I love Linux and it's the OS of my choice but I won't fall apart and die when I have to use M$ stuff. I try to avoid it though as I have the impression that Linux software works better and is faster in most cases. I can't prove that, it's just my impression. And most big companies don't ever do a better job on coding Office software for Linux than M$ does for Windows. I'm glad to have StarOffice on Linux but w.r.t. speed M$ Winword seems to be faster.

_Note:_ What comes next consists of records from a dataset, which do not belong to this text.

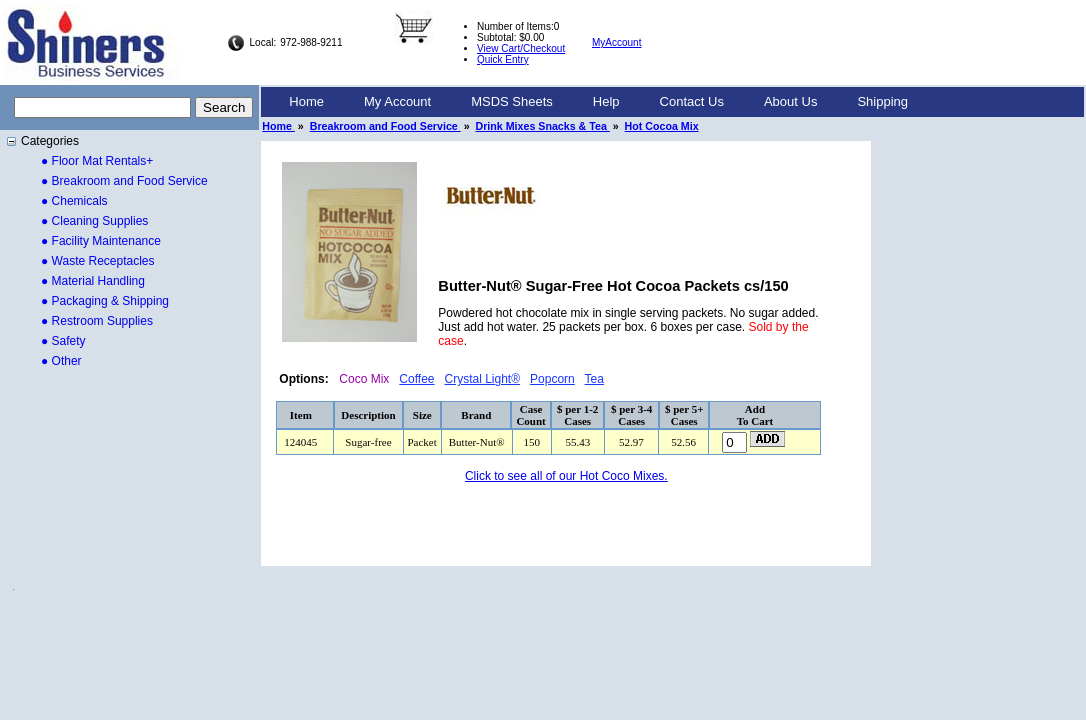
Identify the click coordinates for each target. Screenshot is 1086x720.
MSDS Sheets (512, 101)
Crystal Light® (483, 379)
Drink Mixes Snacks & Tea (543, 126)
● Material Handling (93, 281)
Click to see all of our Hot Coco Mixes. (566, 476)
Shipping (882, 101)
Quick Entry (503, 59)
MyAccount (616, 42)
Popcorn (552, 379)
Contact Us (692, 101)
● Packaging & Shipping (105, 301)
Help (606, 101)
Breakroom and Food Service (385, 126)
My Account (397, 101)
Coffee (416, 379)
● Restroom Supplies (97, 321)
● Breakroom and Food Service (124, 181)
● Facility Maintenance (101, 241)
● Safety (63, 341)
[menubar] (598, 102)
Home (306, 101)
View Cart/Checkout (521, 48)
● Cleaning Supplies (94, 221)
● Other (61, 361)
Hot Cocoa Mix (662, 126)
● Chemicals (74, 201)
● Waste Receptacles (98, 261)
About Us (790, 101)
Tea (594, 379)
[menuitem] (306, 102)
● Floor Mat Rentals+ (97, 161)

Face it: It's a good job done writing an OS, be it by free-time developers or be it by M$ and people will go on using M$ software. The only problem is that M$ abuses it's market-power, saying "We want the best for the user" doing "We want the user to have no choice paying horrendous sums for our software". If their work is worth it pay developers high sums for their software but not because it's the only one you can get or because everybody uses it.
I won't tell you _that_ Java is archaic, but rather I'll tell you _why_. Ever used C++? Of course C++ is not compile-once-run-everywhere, but at least there's the possibility to separate the class interface declaration from class definition. Correct me if I'm wrong but AFAIK in Java every member function has to be fully defined within the class declaration, which makes the source definitely less readable than anything else.
I don't think Java fits for big applications, at least not without any of those big IDEs like JBuilder helping you to navigate the source. Java syntax, not Java in a whole, is a step back in IT, not a step forward!